__About this exercise__. Please output the data below exactly as given, starting at its first line and stopping after the line that contains "Open the Twilio Channel settings gear".

Extracted data Start Marker

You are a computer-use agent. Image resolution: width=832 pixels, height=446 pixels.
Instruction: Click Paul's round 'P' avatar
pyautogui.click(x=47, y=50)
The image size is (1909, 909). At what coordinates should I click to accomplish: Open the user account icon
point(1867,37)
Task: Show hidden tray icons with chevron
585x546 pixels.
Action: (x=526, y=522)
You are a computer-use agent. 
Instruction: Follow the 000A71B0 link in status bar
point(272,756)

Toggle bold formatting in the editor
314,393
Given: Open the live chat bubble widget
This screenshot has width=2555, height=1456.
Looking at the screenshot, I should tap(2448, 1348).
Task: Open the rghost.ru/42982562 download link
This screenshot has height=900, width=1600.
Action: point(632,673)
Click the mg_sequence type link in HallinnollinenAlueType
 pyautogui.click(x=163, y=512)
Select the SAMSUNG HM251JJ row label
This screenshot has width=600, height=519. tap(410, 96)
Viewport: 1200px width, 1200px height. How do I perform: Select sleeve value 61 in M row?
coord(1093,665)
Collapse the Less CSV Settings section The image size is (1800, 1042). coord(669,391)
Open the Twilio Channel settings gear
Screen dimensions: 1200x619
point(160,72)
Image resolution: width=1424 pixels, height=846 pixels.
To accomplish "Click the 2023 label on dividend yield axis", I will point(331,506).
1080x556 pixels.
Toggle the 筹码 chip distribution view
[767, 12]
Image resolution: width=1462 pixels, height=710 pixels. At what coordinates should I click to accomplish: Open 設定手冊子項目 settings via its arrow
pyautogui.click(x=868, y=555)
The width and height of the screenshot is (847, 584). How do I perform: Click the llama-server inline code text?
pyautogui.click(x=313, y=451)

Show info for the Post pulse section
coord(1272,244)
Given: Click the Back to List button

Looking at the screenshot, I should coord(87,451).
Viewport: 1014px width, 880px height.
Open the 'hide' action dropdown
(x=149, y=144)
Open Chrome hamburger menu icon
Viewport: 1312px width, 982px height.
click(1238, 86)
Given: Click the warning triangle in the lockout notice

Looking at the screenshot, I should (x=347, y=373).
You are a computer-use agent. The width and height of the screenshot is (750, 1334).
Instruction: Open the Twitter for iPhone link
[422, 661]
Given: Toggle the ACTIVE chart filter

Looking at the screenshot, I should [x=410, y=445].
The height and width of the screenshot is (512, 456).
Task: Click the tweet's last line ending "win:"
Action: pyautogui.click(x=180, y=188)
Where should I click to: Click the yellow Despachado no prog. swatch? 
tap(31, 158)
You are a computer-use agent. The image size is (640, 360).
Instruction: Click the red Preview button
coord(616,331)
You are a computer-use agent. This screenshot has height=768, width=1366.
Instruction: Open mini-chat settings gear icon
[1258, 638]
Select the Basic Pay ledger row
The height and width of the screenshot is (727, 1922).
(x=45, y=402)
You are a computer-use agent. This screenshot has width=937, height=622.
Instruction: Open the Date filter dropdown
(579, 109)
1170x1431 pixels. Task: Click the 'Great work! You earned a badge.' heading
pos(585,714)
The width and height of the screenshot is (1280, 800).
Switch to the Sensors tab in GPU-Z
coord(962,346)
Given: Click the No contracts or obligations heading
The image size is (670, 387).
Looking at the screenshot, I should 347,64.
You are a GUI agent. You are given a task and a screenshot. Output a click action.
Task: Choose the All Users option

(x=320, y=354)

Extracted data End Marker

__Reply__.
You are a computer-use agent. Image resolution: width=832 pixels, height=446 pixels.
Instruction: Click Paul's round 'P' avatar
pyautogui.click(x=47, y=50)
The image size is (1909, 909). At what coordinates should I click to accomplish: Open the user account icon
point(1867,37)
Task: Show hidden tray icons with chevron
585x546 pixels.
Action: (x=526, y=522)
You are a computer-use agent. 
Instruction: Follow the 000A71B0 link in status bar
point(272,756)

Toggle bold formatting in the editor
314,393
Given: Open the live chat bubble widget
This screenshot has width=2555, height=1456.
Looking at the screenshot, I should tap(2448, 1348).
Task: Open the rghost.ru/42982562 download link
This screenshot has height=900, width=1600.
Action: point(632,673)
Click the mg_sequence type link in HallinnollinenAlueType
 pyautogui.click(x=163, y=512)
Select the SAMSUNG HM251JJ row label
This screenshot has width=600, height=519. tap(410, 96)
Viewport: 1200px width, 1200px height. How do I perform: Select sleeve value 61 in M row?
coord(1093,665)
Collapse the Less CSV Settings section The image size is (1800, 1042). coord(669,391)
Open the Twilio Channel settings gear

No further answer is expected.